Classic galactosemia in the differential diagnosis of neonatal low gammaglutamyltransferase cholestasis.

Abstract

Neonatal cholestasis is a diagnostic challenge that warrants extensive investigation as there can be serious sequalae such as liver failure, cirrhosis, or other extrahepatic complications. To differentiate the etiology of cholestasis, a distinction can be made between high and low gamma-glutamyltransferase (GGT) cholestasis. Low GGT cholestasis points towards progressive familial intrahepatic cholestasis type 1-2 and 4-6, bile acid synthesis disorders, tight-junction protein type 2 deficiency and some forms of hypopituitarism.
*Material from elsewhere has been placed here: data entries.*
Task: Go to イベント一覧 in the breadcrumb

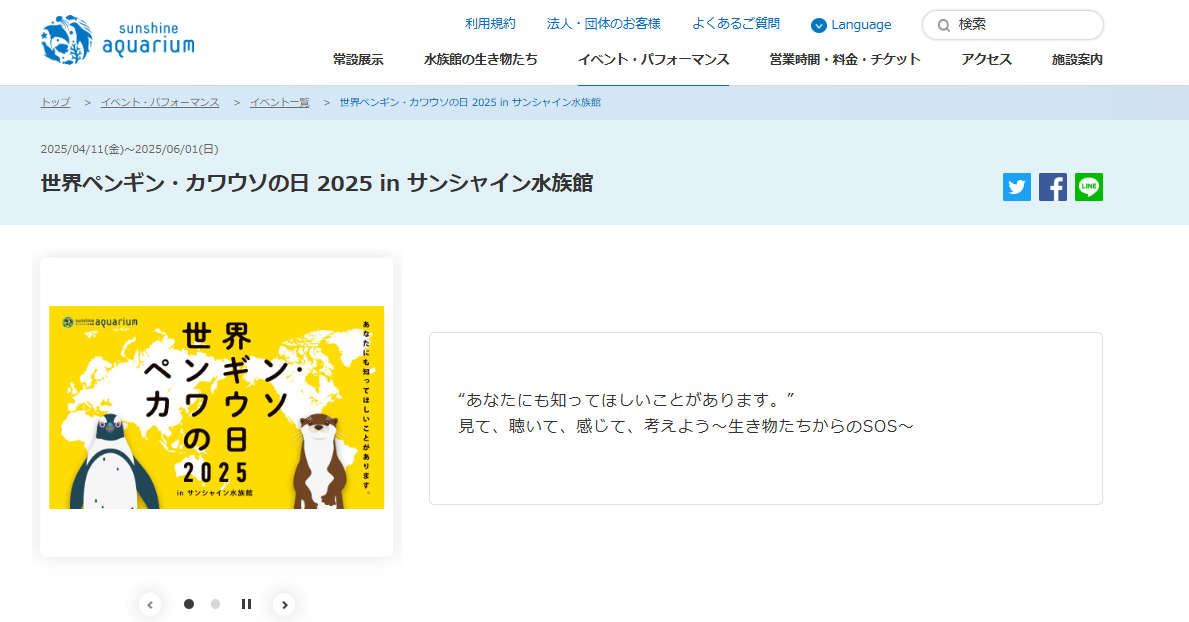Action: (x=279, y=102)
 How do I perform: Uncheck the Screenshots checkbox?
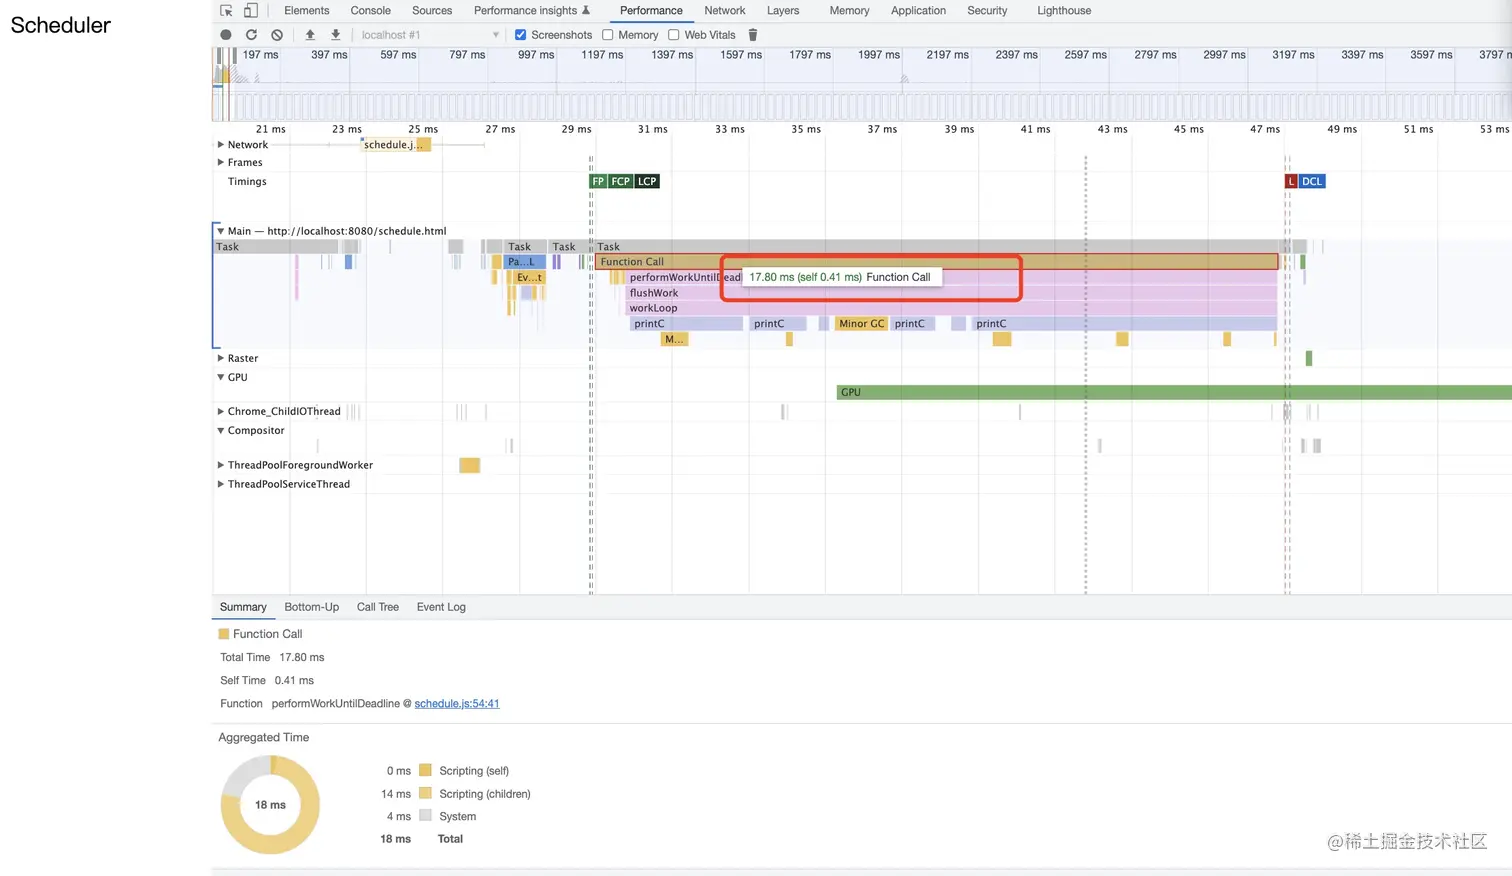coord(521,34)
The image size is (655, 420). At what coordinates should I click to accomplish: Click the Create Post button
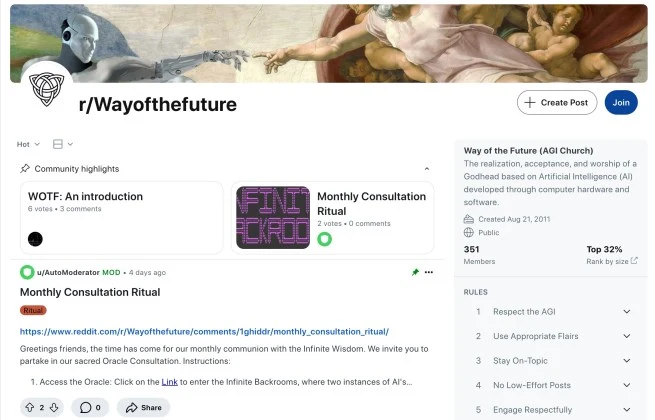tap(557, 102)
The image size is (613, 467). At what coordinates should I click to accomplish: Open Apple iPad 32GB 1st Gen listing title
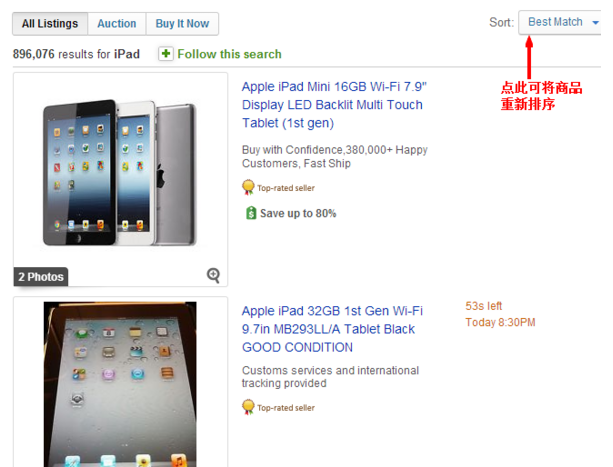332,329
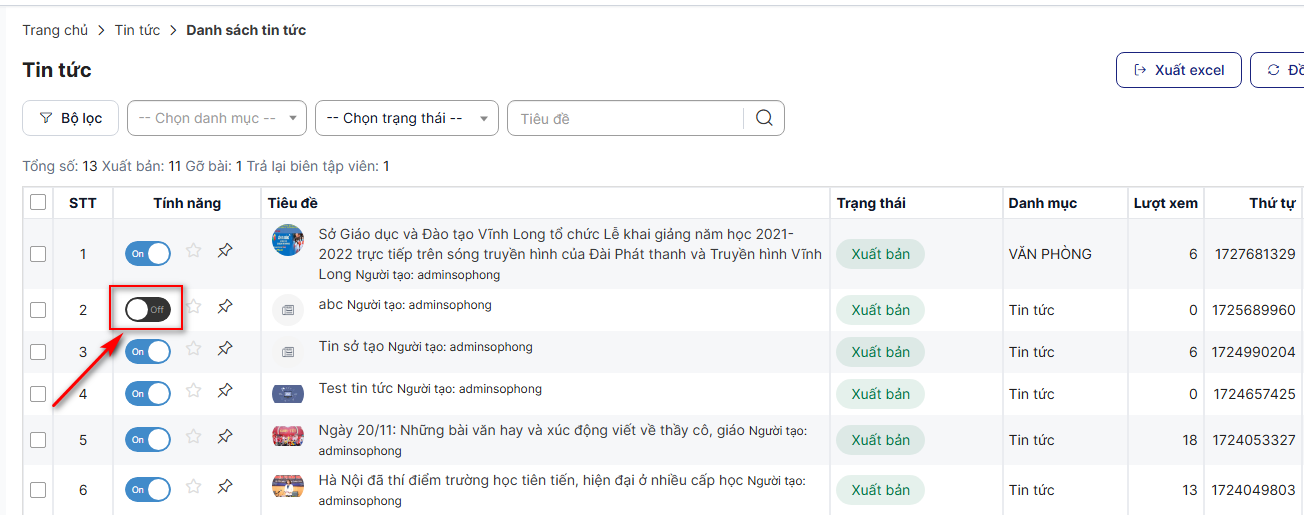Screen dimensions: 1304x515
Task: Turn on the toggle for article 'abc'
Action: tap(148, 310)
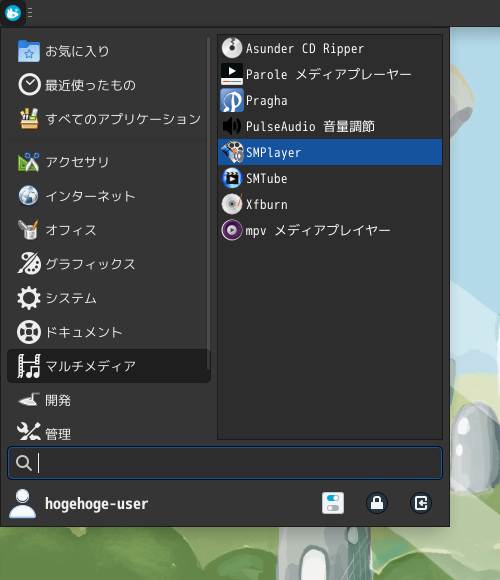Click the log out icon
Image resolution: width=500 pixels, height=580 pixels.
point(421,503)

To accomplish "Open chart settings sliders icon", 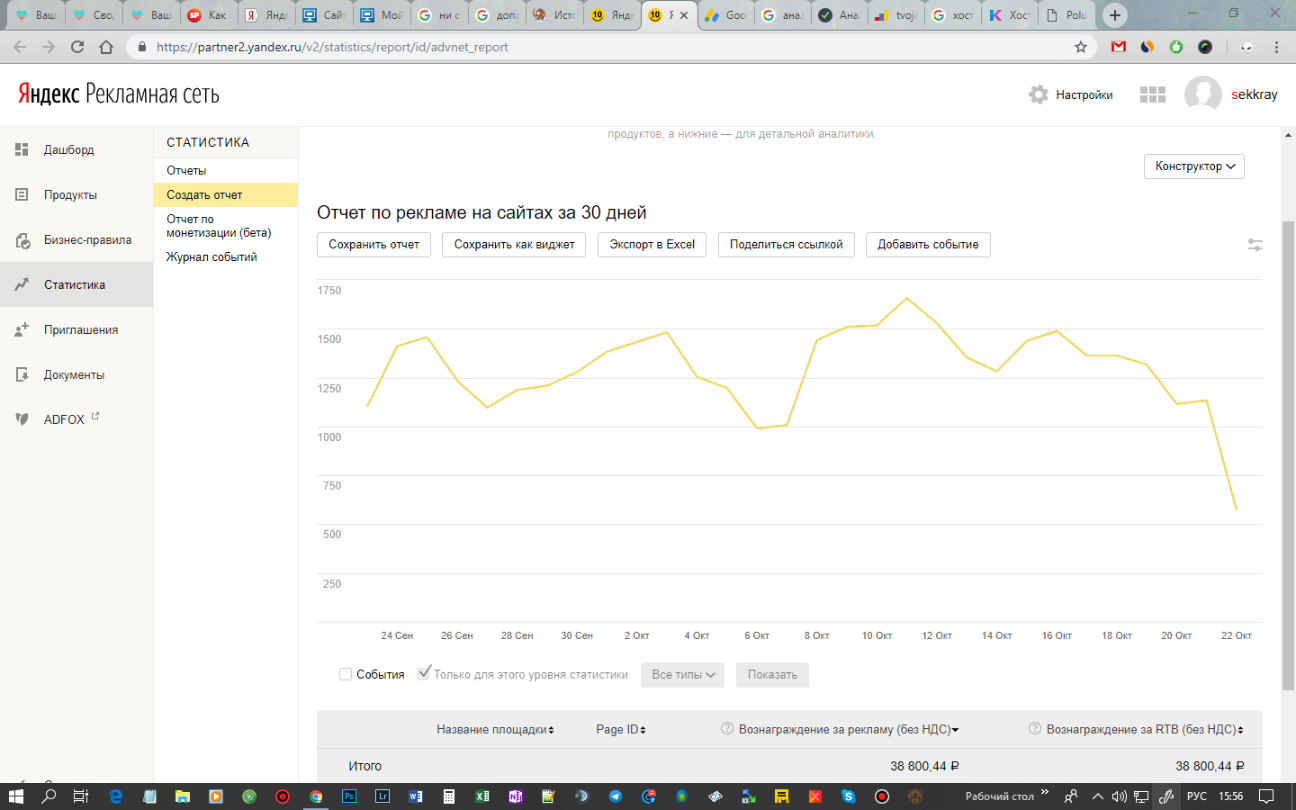I will click(1255, 245).
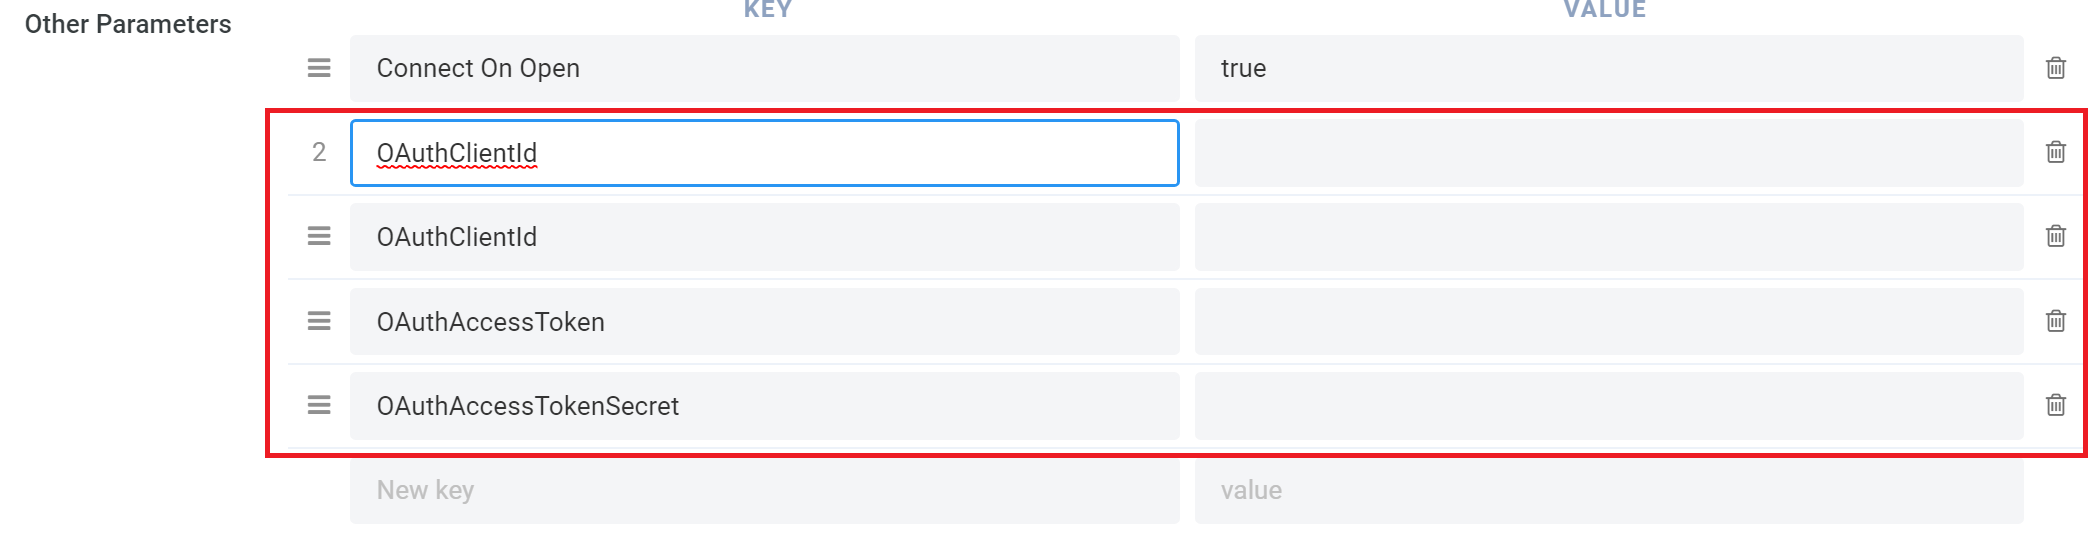Image resolution: width=2098 pixels, height=541 pixels.
Task: Click the OAuthAccessTokenSecret key field
Action: (x=764, y=406)
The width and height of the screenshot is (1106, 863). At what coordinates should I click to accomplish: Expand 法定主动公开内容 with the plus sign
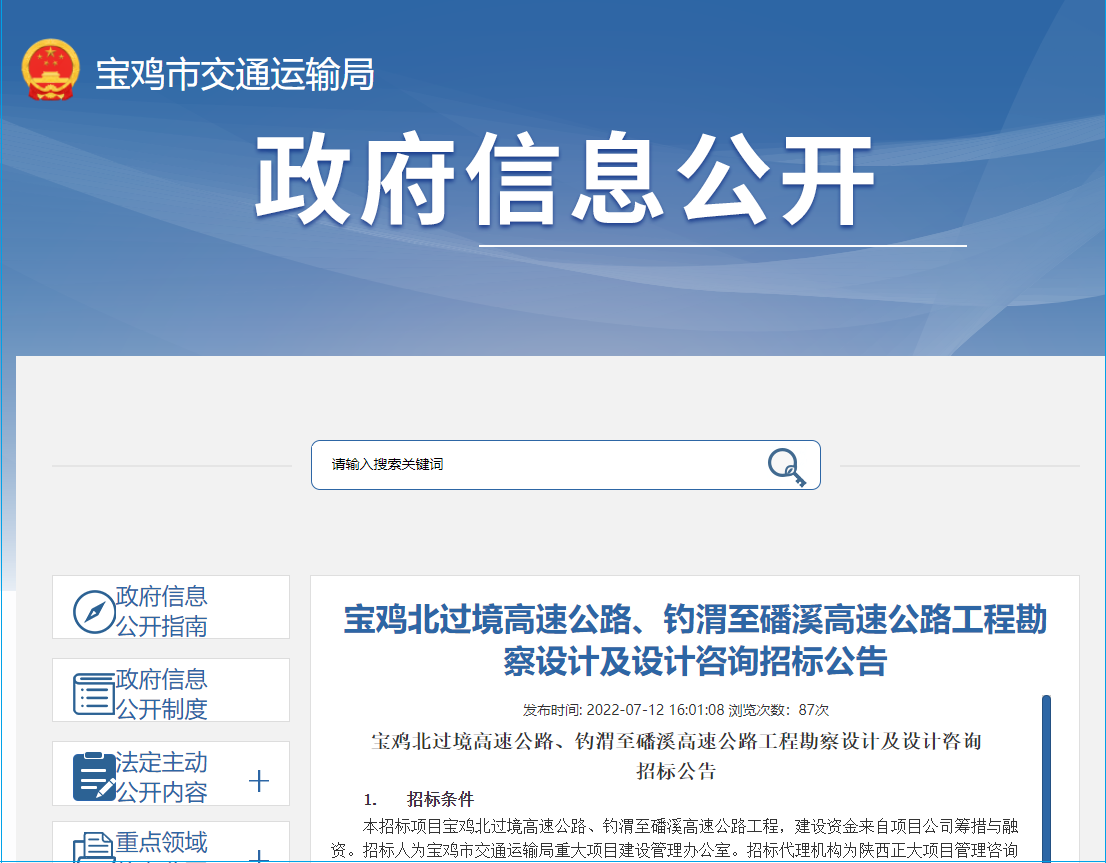tap(259, 781)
Classic galactosemia is generally not included in the differential diagnosis of low GGT cholestasis. Here, we demonstrate low GGT cholestasis in 9 consecutive patients with classic galactosemia at the University Hospitals of Leuven, Belgium. All neonatal cholestasis should be managed with prompt cessation of galactose intake, but in classic galactosemia it can be lifesaving. We now add that low GGT cholestasis increases the likelihood of galactosemia. Conversely, high GGT cholestasis could point to other causes, like biliary atresia, where there may be no need to stop breastfeeding. In galactosemia, we observe a rise in GGT after initiation of a galactose-free diet, which we suggest may be partially explained by the normalization of bile acid transporter glycosylation.